Directions for this task
Write out exactly the lines below from the one containing "Screen dimensions: 1024x768" to the last, both ends kept, and nothing more; skip all pictures.

(Dataset entries)
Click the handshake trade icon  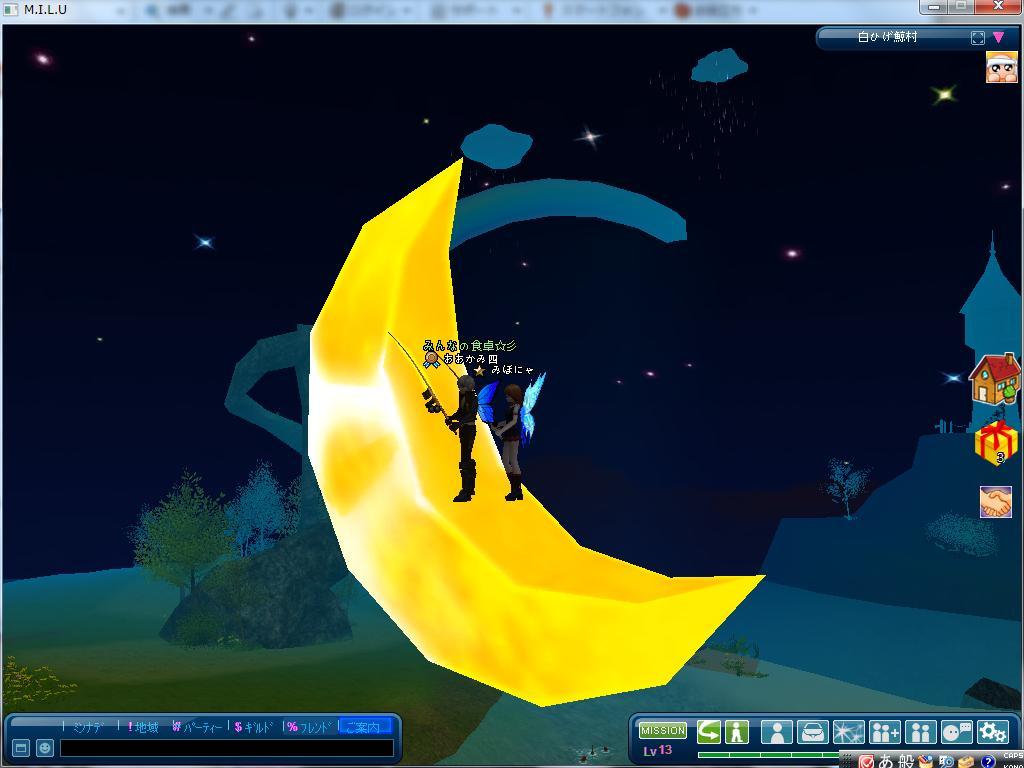click(x=995, y=502)
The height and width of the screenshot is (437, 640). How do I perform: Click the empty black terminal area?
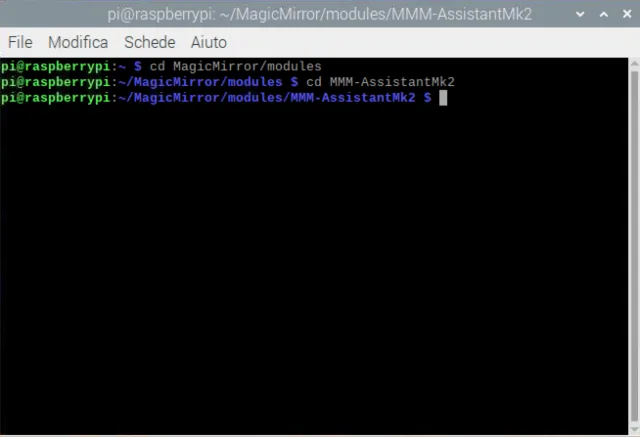point(320,270)
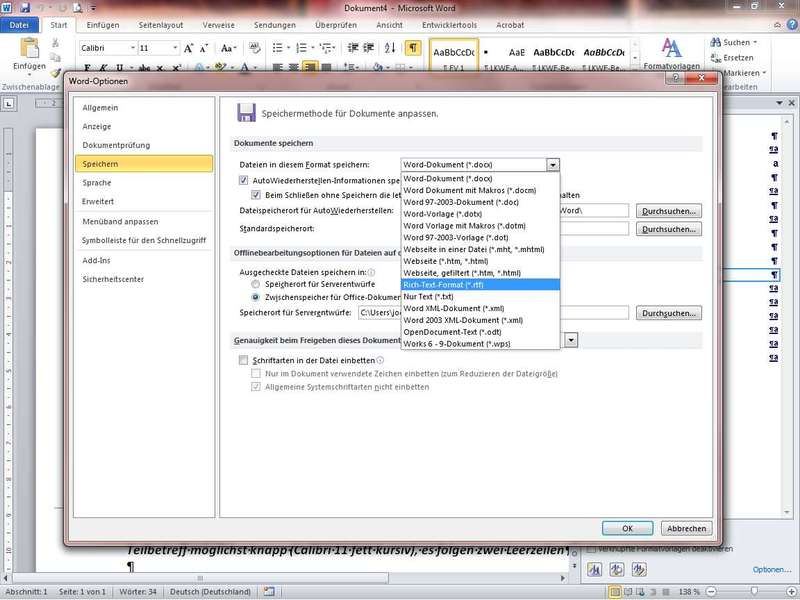Confirm the dialog with OK
This screenshot has height=600, width=800.
point(628,528)
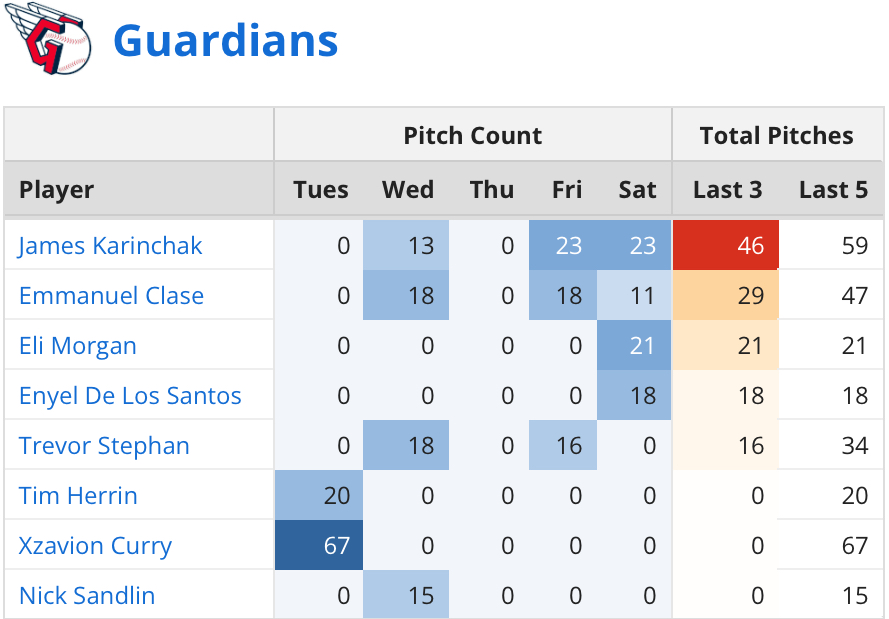Select the Sat column header
889x619 pixels.
click(637, 190)
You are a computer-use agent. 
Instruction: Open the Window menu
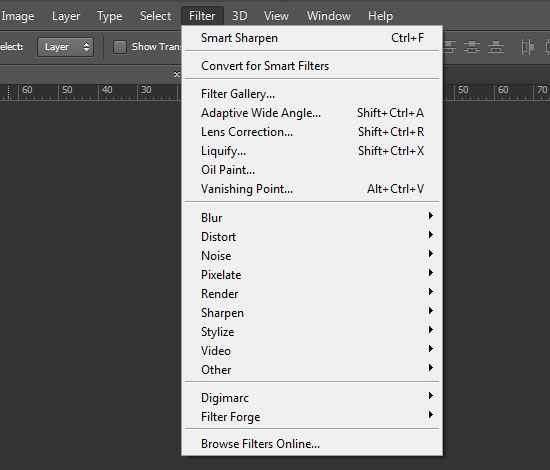(x=329, y=16)
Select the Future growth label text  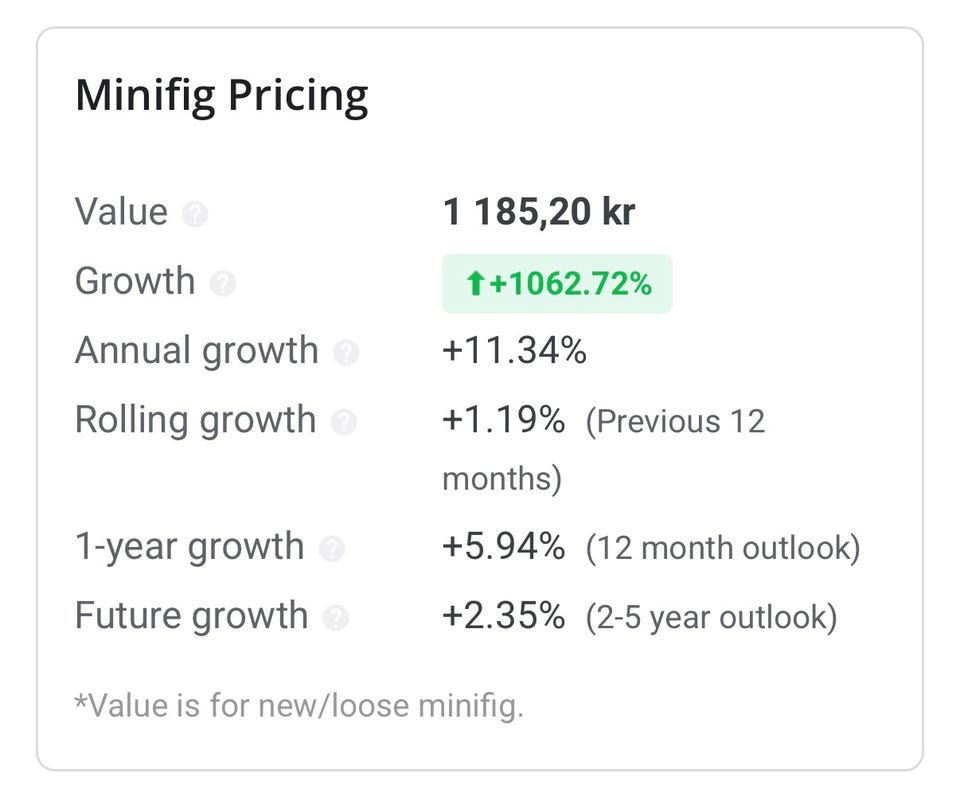click(192, 616)
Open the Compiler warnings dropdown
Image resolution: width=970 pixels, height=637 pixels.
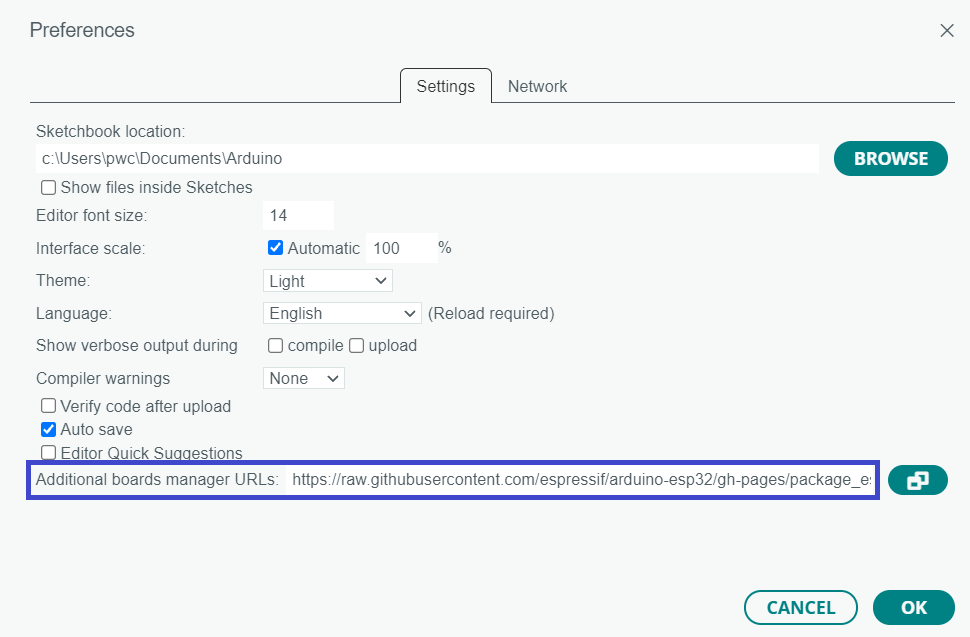303,378
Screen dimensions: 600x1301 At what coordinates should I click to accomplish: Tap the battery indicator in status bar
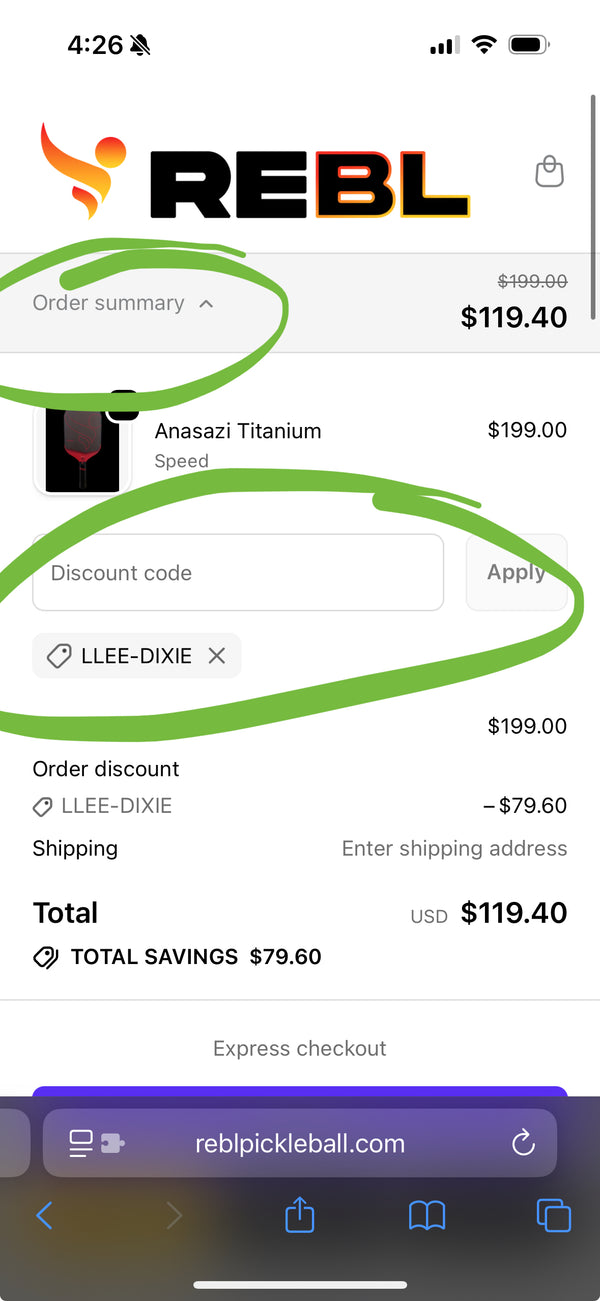527,45
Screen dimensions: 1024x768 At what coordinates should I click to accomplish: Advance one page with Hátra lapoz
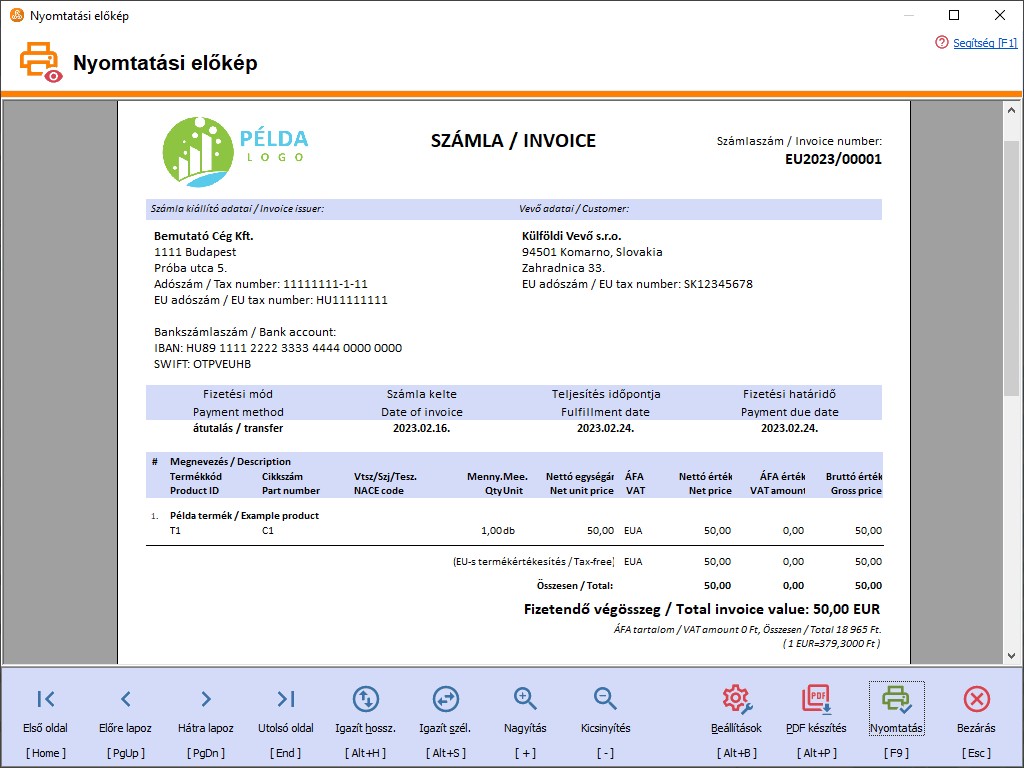pos(205,710)
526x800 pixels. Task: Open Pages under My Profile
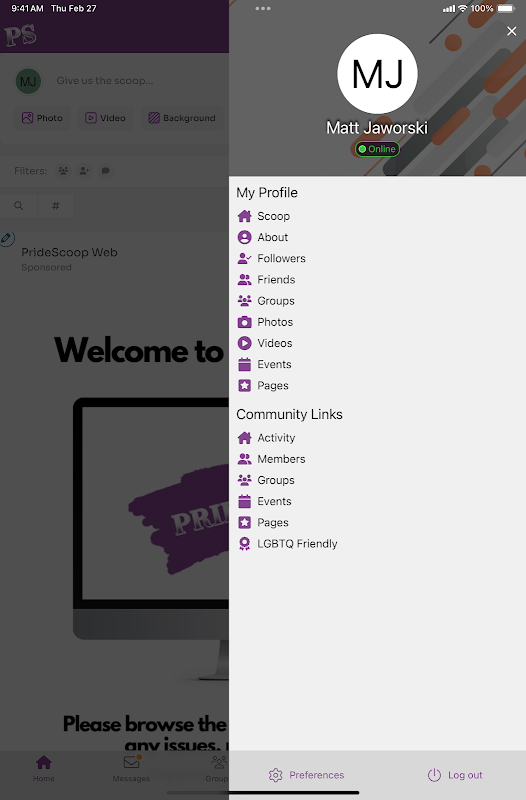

Response
Screen dimensions: 1024x768 At what coordinates should I click to accomplish: Advance one page with Hátra lapoz
pos(205,710)
526x800 pixels. Task: Open Pages under My Profile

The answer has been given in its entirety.